Le Premier Amour : quand naît l’humanité

Et si aimer était un acte de rébellion ? Dans Le Premier Amour (éditions Bamboo), Éric Stoffel et Jack Manini adaptent avec brio un scénario inédit de Marcel Pagnol. Avec un récit fixé aux origines de l’humanité, ils signent une fable à la fois intemporelle et profondément humaine, où l’amour se fait le ferment d’une révolution intime et sociale.

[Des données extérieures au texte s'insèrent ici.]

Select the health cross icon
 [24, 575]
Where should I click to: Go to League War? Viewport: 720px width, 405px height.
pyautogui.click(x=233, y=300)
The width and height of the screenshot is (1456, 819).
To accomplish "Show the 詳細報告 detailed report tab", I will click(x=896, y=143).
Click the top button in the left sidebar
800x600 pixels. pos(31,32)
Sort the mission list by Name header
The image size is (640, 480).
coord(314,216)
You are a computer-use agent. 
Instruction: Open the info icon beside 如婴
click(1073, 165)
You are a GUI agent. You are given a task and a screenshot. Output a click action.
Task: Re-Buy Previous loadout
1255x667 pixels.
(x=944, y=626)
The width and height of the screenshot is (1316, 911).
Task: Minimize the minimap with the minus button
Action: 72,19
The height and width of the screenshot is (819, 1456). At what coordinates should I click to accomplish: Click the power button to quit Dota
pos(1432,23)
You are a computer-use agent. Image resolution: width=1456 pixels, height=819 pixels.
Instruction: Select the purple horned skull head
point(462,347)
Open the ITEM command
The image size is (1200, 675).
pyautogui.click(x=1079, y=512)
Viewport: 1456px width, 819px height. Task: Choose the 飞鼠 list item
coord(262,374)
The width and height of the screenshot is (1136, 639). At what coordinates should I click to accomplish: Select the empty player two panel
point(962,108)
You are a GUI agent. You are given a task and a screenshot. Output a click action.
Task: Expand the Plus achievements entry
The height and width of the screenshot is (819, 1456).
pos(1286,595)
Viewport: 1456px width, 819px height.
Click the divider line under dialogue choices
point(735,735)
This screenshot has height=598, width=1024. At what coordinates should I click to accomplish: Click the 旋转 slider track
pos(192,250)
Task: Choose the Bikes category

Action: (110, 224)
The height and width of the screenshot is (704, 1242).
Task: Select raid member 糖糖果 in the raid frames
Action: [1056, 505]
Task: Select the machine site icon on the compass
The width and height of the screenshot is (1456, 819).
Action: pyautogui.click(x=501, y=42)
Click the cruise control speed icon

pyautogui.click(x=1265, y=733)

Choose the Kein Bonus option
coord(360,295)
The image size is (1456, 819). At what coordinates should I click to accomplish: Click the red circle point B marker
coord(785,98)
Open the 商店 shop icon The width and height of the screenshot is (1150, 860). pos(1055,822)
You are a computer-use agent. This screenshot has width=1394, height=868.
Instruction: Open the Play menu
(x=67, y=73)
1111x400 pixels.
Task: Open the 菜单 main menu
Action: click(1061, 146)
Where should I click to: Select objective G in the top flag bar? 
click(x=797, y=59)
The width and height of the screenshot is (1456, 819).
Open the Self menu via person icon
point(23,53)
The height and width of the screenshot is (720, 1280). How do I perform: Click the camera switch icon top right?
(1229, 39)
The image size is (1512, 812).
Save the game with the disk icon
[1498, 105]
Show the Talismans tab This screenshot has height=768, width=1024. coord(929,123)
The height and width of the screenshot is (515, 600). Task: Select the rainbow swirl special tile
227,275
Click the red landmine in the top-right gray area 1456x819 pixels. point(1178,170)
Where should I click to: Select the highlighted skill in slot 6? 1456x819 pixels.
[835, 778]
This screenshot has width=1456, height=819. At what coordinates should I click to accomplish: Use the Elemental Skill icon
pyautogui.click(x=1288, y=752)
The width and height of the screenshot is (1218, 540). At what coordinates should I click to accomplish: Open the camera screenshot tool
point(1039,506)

Le Premier Amour est une curiosité. Un récit préhistorique signé Marcel Pagnol, figure tutélaire de la Provence littéraire et du cinéma d’entre-deux-guerres. L’œuvre se sert des premiers temps pour interroger avec acuité les origines de ce qui fonde notre humanité. Elle met en scène deux jeunes gens issus d’une tribu ancestrale, épris l’un de l’autre, et dont les sentiments réciproques se manifestent lors de la fête du printemps. Mais il ne s’agit pas d’une énième variation sur le thème des premiers sentiments ; ici, la nature du lien amoureux est conditionnée à son inscription dans une société puissamment régie par le collectif. L’amour exclusif y tient en effet lieu de tabou : les partenaires doivent être partagés, les unions ne peuvent être durables. C’est que, dans ce monde primitif, la survie du groupe dépend d’un effacement des désirs individuels.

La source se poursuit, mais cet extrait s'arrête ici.